What is needed
Rewrite the part of the listing that opens with the line containing "has height=1512, width=2416." and closes with the line containing "center [1036, 426].", replacing "element" with "item" and keeping everything else the same.
━━━━━ Raw data ━━━━━
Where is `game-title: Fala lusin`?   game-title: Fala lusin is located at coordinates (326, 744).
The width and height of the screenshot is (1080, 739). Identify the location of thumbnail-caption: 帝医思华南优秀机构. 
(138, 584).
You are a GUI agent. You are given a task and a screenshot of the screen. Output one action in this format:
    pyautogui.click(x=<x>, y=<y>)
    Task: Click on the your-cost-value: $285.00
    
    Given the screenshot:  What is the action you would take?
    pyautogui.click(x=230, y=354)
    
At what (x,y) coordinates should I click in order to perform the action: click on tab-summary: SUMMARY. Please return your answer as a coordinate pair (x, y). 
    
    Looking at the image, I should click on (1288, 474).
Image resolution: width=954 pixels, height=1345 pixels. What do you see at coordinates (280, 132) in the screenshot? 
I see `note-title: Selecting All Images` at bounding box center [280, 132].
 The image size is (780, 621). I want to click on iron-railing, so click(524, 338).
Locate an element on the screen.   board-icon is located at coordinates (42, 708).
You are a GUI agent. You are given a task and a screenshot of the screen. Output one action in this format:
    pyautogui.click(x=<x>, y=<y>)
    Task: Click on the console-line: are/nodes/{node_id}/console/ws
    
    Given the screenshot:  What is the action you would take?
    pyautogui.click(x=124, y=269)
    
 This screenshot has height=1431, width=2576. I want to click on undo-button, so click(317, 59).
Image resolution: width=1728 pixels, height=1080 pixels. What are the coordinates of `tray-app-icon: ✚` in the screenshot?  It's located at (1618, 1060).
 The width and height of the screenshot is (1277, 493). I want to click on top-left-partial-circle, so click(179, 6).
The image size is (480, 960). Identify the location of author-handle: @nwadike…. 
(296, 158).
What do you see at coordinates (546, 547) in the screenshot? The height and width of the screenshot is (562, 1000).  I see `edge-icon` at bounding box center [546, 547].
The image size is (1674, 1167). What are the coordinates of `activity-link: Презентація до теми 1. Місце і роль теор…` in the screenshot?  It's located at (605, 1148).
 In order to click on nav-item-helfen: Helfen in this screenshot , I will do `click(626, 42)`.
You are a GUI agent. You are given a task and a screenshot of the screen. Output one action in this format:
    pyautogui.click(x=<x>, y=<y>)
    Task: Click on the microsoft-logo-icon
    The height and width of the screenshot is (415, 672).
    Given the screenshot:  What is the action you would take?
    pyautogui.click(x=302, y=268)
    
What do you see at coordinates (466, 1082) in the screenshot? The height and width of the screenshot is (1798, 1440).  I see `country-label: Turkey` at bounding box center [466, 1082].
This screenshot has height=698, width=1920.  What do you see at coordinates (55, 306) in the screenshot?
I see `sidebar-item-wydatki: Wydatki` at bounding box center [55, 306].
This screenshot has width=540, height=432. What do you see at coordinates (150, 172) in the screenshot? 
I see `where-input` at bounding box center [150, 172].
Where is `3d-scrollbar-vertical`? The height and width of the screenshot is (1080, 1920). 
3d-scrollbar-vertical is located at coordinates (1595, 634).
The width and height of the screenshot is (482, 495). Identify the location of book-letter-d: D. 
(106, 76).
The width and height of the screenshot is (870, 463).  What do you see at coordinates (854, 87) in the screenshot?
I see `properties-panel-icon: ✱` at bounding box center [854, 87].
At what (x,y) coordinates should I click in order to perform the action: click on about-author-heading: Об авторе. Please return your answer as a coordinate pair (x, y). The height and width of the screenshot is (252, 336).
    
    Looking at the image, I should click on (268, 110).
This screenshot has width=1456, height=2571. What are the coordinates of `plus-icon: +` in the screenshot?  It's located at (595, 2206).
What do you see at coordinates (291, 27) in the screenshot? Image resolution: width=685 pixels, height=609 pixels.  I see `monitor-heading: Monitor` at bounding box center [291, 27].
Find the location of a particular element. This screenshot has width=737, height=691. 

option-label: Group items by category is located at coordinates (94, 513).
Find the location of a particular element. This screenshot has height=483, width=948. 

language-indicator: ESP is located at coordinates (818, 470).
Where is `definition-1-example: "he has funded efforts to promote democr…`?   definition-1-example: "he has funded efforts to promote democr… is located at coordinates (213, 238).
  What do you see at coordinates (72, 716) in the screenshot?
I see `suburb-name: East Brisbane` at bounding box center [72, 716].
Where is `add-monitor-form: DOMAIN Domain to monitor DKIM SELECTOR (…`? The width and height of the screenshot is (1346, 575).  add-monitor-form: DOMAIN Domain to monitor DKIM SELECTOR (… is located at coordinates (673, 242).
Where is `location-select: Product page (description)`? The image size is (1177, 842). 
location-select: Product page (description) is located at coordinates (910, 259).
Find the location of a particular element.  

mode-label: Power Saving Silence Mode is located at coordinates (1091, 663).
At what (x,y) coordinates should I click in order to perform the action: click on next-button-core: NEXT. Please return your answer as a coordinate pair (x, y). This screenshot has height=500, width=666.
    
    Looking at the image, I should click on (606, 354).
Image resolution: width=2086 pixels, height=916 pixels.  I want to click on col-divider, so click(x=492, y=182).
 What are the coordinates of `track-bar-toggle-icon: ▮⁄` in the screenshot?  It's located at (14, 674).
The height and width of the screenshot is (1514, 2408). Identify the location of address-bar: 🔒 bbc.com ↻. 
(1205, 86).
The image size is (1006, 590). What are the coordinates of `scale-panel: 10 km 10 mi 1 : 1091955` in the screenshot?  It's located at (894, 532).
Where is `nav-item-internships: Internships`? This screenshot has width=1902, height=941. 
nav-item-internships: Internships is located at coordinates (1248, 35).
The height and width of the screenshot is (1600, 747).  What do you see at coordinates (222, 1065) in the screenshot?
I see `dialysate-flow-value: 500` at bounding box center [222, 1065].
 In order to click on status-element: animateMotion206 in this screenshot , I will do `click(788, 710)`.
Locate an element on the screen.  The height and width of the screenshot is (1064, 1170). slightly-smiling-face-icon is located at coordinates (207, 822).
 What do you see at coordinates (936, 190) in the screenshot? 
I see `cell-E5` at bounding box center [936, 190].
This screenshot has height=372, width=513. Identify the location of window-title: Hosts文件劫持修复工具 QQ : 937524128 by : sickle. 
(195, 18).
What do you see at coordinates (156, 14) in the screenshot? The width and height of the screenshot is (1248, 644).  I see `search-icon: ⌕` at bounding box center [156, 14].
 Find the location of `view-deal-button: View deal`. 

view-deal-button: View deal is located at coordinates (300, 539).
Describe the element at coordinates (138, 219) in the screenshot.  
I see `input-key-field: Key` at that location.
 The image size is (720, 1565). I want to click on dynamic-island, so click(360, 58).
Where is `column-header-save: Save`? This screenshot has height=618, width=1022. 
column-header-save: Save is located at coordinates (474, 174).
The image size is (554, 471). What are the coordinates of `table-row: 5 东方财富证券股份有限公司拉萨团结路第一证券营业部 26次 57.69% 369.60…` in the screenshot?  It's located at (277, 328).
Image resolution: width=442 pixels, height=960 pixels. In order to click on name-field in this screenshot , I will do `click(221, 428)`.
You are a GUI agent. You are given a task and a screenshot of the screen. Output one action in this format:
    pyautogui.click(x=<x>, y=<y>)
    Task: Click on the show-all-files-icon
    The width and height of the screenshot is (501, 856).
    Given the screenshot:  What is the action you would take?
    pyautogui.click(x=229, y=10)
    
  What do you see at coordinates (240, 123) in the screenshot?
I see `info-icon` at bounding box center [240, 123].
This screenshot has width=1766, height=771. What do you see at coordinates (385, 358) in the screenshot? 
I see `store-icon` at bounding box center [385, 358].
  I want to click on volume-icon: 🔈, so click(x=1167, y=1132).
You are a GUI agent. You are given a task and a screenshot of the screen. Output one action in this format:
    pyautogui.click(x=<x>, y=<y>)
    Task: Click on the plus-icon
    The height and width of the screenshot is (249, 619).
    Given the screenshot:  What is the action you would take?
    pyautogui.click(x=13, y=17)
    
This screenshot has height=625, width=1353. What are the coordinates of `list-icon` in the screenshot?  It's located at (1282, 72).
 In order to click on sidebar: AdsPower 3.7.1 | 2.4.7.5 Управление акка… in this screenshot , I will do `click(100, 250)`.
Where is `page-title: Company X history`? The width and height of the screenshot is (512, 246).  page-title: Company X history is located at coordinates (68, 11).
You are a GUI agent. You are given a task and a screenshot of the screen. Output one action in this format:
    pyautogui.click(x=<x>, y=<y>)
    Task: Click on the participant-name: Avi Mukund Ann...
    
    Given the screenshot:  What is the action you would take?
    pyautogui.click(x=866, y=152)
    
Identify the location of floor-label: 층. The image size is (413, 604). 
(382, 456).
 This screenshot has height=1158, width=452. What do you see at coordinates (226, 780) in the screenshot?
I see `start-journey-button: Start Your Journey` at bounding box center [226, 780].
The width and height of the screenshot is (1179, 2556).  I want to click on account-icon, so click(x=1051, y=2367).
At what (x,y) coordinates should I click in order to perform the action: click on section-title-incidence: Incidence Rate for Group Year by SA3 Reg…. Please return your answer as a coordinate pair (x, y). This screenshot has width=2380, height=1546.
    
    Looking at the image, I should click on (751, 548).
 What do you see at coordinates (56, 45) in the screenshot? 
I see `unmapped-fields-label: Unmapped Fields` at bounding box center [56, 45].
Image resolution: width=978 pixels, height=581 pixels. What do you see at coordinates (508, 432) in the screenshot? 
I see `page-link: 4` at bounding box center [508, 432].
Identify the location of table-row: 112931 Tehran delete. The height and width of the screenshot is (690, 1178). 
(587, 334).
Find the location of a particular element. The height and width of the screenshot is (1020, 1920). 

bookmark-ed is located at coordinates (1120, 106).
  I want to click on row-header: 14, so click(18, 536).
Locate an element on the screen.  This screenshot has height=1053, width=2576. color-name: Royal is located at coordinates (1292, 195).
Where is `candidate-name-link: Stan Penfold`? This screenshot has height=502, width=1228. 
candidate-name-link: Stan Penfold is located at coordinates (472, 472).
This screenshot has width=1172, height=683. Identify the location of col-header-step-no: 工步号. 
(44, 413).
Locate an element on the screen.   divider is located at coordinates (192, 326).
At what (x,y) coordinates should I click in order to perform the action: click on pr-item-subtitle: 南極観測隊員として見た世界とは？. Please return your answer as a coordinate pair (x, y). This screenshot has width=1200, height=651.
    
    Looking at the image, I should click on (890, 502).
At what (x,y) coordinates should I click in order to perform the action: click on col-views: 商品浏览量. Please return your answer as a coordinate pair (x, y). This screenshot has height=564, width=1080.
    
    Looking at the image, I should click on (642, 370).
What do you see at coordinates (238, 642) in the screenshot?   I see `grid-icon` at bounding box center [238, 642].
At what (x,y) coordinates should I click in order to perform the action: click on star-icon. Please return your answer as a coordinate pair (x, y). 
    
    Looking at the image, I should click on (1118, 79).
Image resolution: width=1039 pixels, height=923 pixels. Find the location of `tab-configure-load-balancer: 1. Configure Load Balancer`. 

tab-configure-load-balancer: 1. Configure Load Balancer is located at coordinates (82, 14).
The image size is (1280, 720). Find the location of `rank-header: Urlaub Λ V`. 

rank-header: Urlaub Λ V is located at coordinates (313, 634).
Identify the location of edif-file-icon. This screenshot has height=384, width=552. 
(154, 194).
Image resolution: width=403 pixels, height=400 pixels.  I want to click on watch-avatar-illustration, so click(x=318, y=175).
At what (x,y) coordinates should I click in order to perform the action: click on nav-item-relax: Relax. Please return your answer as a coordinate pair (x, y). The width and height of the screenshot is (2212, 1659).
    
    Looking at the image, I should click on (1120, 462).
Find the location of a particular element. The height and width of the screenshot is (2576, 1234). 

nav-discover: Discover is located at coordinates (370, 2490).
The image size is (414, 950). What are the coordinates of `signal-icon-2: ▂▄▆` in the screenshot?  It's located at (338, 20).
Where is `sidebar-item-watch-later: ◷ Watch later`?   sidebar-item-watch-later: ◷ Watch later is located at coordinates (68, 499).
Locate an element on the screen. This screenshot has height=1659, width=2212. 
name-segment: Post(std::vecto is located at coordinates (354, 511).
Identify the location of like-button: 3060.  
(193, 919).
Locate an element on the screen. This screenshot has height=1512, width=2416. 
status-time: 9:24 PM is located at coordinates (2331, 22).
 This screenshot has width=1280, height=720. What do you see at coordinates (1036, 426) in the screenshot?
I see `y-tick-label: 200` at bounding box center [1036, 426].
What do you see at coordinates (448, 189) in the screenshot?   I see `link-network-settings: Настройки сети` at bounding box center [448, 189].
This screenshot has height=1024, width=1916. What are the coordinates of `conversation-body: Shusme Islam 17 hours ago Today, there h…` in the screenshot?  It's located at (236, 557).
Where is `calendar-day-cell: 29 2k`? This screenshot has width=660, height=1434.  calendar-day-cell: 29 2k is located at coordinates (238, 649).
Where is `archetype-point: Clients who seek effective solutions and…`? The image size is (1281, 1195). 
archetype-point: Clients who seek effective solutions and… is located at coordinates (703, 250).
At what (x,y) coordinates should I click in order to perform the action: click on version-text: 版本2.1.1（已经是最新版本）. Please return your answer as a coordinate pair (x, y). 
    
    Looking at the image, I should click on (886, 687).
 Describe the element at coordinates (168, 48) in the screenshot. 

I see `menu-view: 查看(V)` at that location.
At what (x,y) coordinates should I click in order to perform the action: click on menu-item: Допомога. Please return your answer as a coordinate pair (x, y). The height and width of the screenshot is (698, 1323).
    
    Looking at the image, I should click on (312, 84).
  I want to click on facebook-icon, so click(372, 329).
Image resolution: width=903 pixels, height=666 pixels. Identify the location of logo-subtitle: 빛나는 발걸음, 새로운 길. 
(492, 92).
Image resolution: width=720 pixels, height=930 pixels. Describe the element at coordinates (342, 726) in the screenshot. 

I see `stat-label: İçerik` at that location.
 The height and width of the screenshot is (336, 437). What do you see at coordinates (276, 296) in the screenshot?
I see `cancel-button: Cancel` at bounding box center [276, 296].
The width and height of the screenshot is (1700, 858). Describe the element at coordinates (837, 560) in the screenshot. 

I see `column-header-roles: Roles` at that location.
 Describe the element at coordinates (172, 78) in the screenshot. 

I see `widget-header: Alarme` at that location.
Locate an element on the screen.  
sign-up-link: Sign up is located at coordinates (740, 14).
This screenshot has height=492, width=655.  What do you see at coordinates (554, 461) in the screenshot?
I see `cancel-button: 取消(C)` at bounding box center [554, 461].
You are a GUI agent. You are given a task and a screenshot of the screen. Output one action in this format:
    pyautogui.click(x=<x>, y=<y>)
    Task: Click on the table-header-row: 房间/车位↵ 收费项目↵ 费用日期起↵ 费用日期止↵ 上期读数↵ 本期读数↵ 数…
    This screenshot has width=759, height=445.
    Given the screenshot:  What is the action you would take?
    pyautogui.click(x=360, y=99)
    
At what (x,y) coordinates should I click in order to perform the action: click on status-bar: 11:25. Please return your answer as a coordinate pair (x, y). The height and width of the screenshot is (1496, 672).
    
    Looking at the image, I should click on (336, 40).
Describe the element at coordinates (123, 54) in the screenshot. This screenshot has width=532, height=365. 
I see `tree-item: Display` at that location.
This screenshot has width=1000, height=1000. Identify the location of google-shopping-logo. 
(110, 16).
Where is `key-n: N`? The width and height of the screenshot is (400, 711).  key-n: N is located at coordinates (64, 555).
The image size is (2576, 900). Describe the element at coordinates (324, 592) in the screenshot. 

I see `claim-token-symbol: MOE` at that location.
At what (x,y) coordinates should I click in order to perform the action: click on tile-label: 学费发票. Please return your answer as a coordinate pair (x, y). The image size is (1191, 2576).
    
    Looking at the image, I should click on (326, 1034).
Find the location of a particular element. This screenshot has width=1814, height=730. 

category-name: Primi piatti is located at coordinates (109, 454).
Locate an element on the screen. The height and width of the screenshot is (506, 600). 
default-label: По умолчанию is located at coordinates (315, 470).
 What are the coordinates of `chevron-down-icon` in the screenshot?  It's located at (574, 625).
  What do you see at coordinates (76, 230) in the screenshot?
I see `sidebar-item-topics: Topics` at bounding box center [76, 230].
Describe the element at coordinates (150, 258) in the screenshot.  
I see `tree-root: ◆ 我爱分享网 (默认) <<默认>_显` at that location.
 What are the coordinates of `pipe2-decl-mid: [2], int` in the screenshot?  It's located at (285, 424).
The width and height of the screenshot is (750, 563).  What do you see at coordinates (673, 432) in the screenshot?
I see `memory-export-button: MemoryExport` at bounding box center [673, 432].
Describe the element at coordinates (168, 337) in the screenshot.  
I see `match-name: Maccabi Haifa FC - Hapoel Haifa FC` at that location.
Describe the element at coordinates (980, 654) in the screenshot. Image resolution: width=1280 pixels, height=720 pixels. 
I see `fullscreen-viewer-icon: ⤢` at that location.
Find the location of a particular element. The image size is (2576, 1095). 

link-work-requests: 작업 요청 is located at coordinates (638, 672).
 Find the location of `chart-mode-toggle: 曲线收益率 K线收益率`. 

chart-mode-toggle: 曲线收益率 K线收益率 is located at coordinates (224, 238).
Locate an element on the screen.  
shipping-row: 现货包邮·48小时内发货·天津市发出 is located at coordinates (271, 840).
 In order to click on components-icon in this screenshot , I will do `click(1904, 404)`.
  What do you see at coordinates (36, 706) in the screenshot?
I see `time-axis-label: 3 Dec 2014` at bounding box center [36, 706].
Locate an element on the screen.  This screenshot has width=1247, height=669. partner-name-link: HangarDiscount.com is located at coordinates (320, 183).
━━━━━
Solved exercise
Locate an item on the screen. This screenshot has height=1512, width=2416. 
status-time: 9:24 PM is located at coordinates (2331, 22).
 This screenshot has width=1280, height=720. What do you see at coordinates (1036, 426) in the screenshot?
I see `y-tick-label: 200` at bounding box center [1036, 426].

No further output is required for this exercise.